At Palembang, a dispute went on regarding how to deal with the British expedition. While Badaruddin intended to fight, his brother wanted to avoid fighting and proposed that Badaruddin flee Palembang. The two had been involved in a succession dispute since the death of their father – while Badaruddin was the crown prince, his brother was the favorite son. As the British continued to approach, Badaruddin II finally chose to flee the city with his treasury, armory, and retainers, and chaos ensued in Palembang as remaining soldiers in the city began to engage in looting. Gillespie with a small group of guards went ahead of the fleet on a rowboat to Palembang, arriving on the evening of 25 April. Palembang's keraton, with 242 guns, fell to the British without resistance, and the Union Jack was raised in Palembang on 28 April.

==Aftermath==
The British installed Mahmud Badaruddin II's brother as Sultan Ahmad Najamuddin II. Najamuddin agreed to cede Bangka and neighboring Belitung to the British, who renamed Bangka as the Duke of York island and the town of Muntok as Minto (after Lord Minto). The British stationed a garrison in Bangka, which experienced a high mortality rate and the British abandoned it before the return of Dutch rule in 1816. Badaruddin waged a guerilla war against the British, establishing a stronghold at the Rawas River and repelling a force of 150 soldiers sent to apprehend him in July 1812.
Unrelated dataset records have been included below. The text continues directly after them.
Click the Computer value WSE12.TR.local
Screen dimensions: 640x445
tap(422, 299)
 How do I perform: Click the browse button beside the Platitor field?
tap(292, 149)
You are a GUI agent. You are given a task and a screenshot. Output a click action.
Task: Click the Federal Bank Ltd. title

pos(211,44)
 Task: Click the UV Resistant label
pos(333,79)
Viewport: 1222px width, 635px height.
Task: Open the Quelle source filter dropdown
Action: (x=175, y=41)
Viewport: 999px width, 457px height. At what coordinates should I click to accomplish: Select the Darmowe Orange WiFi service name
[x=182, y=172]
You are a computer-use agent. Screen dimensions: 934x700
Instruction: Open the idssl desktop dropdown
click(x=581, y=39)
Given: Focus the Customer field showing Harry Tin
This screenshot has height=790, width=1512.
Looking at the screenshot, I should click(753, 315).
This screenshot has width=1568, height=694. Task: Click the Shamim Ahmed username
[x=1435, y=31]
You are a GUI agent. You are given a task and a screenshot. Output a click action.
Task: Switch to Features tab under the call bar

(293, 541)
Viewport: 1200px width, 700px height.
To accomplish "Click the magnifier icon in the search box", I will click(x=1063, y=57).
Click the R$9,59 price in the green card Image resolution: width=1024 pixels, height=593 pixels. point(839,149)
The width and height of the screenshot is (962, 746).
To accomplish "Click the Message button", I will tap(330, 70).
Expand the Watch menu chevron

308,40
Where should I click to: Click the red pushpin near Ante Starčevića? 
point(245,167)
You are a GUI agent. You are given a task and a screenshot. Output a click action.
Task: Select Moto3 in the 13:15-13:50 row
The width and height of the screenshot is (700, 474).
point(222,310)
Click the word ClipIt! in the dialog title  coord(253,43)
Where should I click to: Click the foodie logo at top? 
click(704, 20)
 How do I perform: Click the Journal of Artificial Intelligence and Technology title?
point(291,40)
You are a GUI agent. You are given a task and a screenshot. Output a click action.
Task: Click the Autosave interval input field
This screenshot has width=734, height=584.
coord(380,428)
Badaruddin briefly returned to the throne after an agreement with the British resident in Palembang involving an indemnity payment, but when the main government in Batavia learned of it, they annulled the agreement, reinstalled Najamuddin, and refunded Badaruddin's indemnity. He also received a government amnesty and a stipend. The Dutch deposed Najamuddin in 1818 and reinstalled Badaruddin, before the Dutch sent two expeditions against Badaruddin in 1819 and 1821 and exiled him to Ternate after his defeat.